Each line below has to be output exactly, from first to last.

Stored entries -
<<<<
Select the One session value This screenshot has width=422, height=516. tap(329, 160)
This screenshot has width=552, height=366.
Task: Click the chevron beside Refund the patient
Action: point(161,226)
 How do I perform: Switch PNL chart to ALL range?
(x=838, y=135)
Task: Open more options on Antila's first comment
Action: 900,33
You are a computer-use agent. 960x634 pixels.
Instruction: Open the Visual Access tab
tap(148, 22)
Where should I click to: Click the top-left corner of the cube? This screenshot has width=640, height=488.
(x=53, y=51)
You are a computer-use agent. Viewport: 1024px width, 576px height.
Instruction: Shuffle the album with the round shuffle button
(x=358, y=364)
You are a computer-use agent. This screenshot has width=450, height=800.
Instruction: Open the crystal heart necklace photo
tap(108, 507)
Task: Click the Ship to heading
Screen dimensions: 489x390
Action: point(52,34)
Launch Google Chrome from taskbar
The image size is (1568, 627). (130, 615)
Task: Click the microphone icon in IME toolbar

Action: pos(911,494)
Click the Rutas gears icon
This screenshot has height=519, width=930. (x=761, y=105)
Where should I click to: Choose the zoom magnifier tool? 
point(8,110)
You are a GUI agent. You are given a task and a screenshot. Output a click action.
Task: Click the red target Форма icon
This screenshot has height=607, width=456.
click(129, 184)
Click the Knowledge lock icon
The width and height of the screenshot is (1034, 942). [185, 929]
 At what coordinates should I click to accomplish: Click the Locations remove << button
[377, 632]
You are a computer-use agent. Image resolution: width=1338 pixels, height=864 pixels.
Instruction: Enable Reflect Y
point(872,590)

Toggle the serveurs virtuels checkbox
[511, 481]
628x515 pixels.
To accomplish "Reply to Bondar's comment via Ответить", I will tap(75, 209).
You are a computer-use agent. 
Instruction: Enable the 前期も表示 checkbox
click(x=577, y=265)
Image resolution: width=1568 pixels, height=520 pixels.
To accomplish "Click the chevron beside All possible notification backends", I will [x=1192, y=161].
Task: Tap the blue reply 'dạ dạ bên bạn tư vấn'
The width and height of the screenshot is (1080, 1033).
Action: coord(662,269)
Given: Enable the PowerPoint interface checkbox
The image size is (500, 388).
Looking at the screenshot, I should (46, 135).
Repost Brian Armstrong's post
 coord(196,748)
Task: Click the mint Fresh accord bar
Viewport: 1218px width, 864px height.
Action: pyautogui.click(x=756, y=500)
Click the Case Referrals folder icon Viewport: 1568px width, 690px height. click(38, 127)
>>>>
Answer section -
Select the One session value This screenshot has width=422, height=516. tap(329, 160)
This screenshot has width=552, height=366.
Task: Click the chevron beside Refund the patient
Action: point(161,226)
 How do I perform: Switch PNL chart to ALL range?
(x=838, y=135)
Task: Open more options on Antila's first comment
Action: 900,33
You are a computer-use agent. 960x634 pixels.
Instruction: Open the Visual Access tab
tap(148, 22)
Where should I click to: Click the top-left corner of the cube? This screenshot has width=640, height=488.
(x=53, y=51)
You are a computer-use agent. Viewport: 1024px width, 576px height.
Instruction: Shuffle the album with the round shuffle button
(x=358, y=364)
You are a computer-use agent. This screenshot has width=450, height=800.
Instruction: Open the crystal heart necklace photo
tap(108, 507)
Task: Click the Ship to heading
Screen dimensions: 489x390
Action: point(52,34)
Launch Google Chrome from taskbar
The image size is (1568, 627). (130, 615)
Task: Click the microphone icon in IME toolbar

Action: pos(911,494)
Click the Rutas gears icon
This screenshot has height=519, width=930. (x=761, y=105)
Where should I click to: Choose the zoom magnifier tool? 
point(8,110)
You are a GUI agent. You are given a task and a screenshot. Output a click action.
Task: Click the red target Форма icon
This screenshot has height=607, width=456.
click(129, 184)
Click the Knowledge lock icon
The width and height of the screenshot is (1034, 942). [185, 929]
 At what coordinates should I click to accomplish: Click the Locations remove << button
[377, 632]
You are a computer-use agent. Image resolution: width=1338 pixels, height=864 pixels.
Instruction: Enable Reflect Y
point(872,590)

Toggle the serveurs virtuels checkbox
[511, 481]
628x515 pixels.
To accomplish "Reply to Bondar's comment via Ответить", I will tap(75, 209).
You are a computer-use agent. 
Instruction: Enable the 前期も表示 checkbox
click(x=577, y=265)
Image resolution: width=1568 pixels, height=520 pixels.
To accomplish "Click the chevron beside All possible notification backends", I will [x=1192, y=161].
Task: Tap the blue reply 'dạ dạ bên bạn tư vấn'
The width and height of the screenshot is (1080, 1033).
Action: coord(662,269)
Given: Enable the PowerPoint interface checkbox
The image size is (500, 388).
Looking at the screenshot, I should (46, 135).
Repost Brian Armstrong's post
 coord(196,748)
Task: Click the mint Fresh accord bar
Viewport: 1218px width, 864px height.
Action: pyautogui.click(x=756, y=500)
Click the Case Referrals folder icon Viewport: 1568px width, 690px height. click(38, 127)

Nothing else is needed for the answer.